Las filas frente a los cajeros automáticos también se multiplicaron. Los tiempos de espera para retirar efectivo no son aptos para impacientes. Nadie debe extrañarse si el dinero se agota después de aguardar por el turno durante una hora. El proceso de calibración para que los aparatos puedan dispensar los nuevos billetes puede llevarse tiempo, según los voceros del gobierno. Por eso las máquinas aún reparten mayoritariamente piezas de 100 bolívares que en poco ayudan a agilizar los retiros, pues los clientes deben hacer varios para obtener un mínimo razonable. Como un paliativo a las incómodas colas, el gobierno autorizó a ciertos locales comerciales a dar avances de efectivo. Los establecimientos tienen poco que ofrecer de todas maneras, porque reciben pocos billetes de los clientes.
Una parte de los ciudadanos, sin embargo, carece de acceso a medios electrónicos de pago. José Guerra, diputado opositor de la Asamblea Nacional y ex funcionario del Banco Central de Venezuela, calcula que 30 por ciento de los habitantes del país no dispone de cuentas bancarias. Por ello dependen más que nadie del papel moneda, del manejo del efectivo y su refugio durante el año pasado fue la acumulación de billetes de 100 bolívares.

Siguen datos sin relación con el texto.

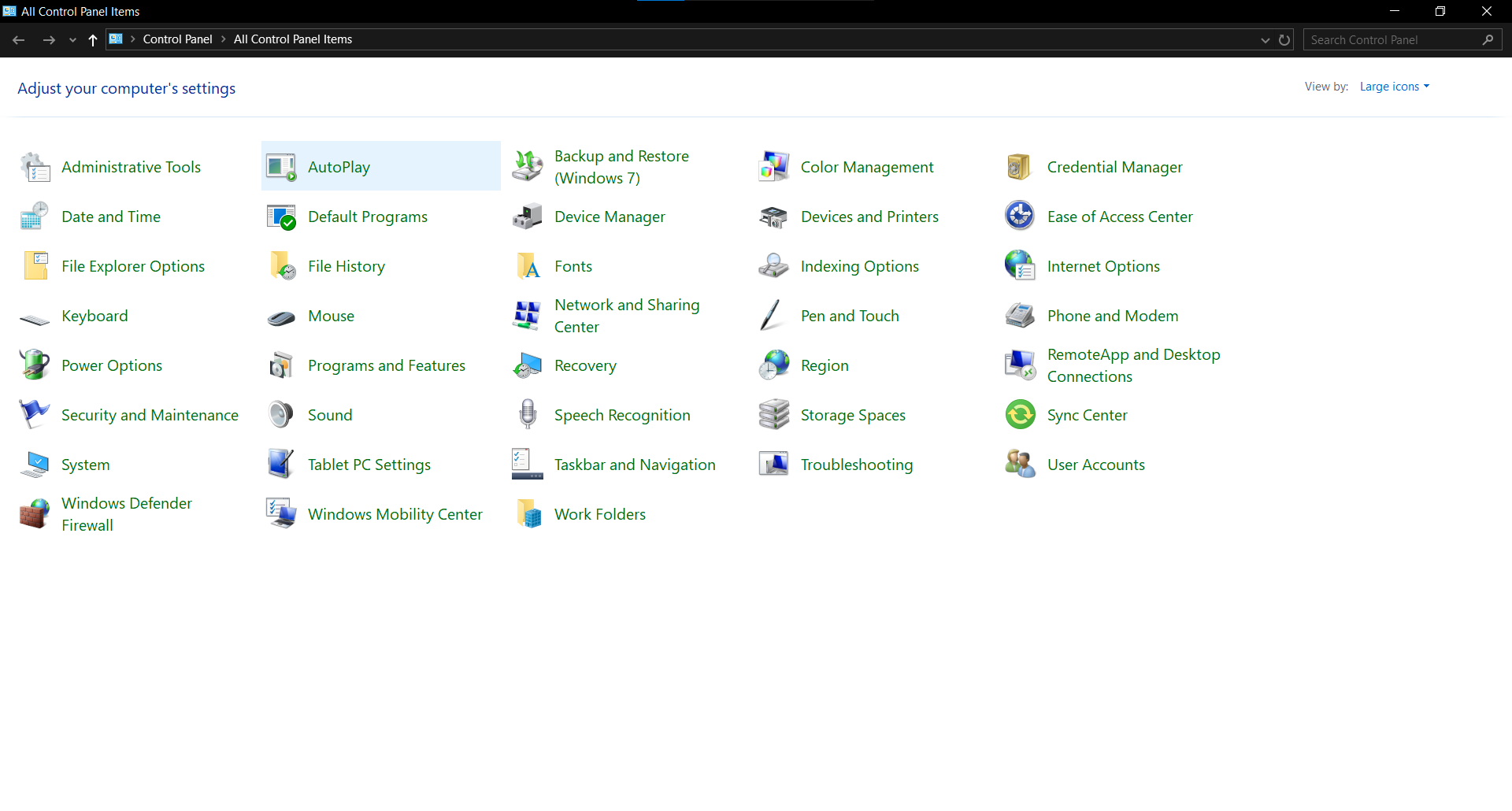Expand the recent locations chevron
Screen dimensions: 1512x811
(x=72, y=40)
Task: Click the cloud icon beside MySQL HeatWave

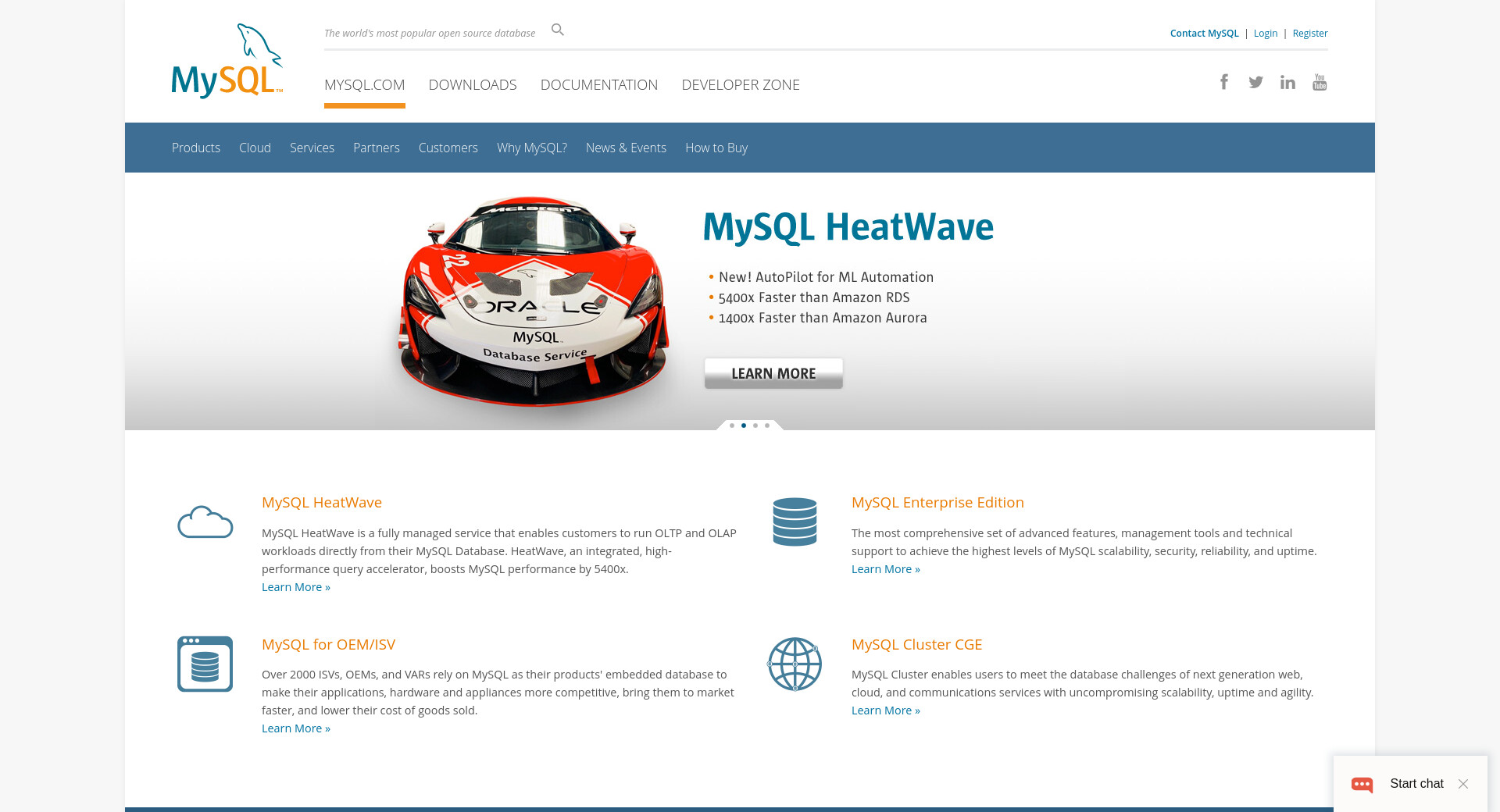Action: click(205, 522)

Esas piezas fueron las de mayor valor introducidas con la reforma monetaria que hizo Hugo Chávez en 2008 para estabilizar la economía cuando eliminó tres ceros de todos los precios con la promesa de crear un “bolívar fuerte”. Desde entonces, según Guerra, la inflación fue de 12.000 por ciento aproximadamente y la intención del fallecido gobernante fracasó. Para el diputado la tendencia de aumento de precios continuará apuntando alto como anticipa la creación de un billete de 20.000 bolívares.
El nuevo papel moneda sigue sin dejarse ver entre la mayoría de las personas, aunque los voceros gubernamentales insisten en que se están haciendo los procesos para introducirlos nuevos billetes a la banca y al mercado. El 28 de febrero el viceministro de Seguridad Ciudadana, Manuel Pérez, aseguró que con la cantidad de nuevos billetes que habían llegado al país el billete de 100 ya podía ser “desmonetizado”.
“Nos quieren volver locos”, resuena en una conversación entre dos hombres mayores en El Metro de Caracas. Probablemente son jubilados y forman parte de la mayoría del sector que acude a los bancos a cobrar su pensión en efectivo.
Uno de ellos interviene y dice lo siguiente: “Yo ya tengo el billete de 20.000”. Su compañero lo mira sorprendido y le pregunta “¿Cómo?”. El primero saca del bolsillo un billete de 2 bolívares con cuatro ceros dibujado en marcador negro. Ríen y siguen el viaje.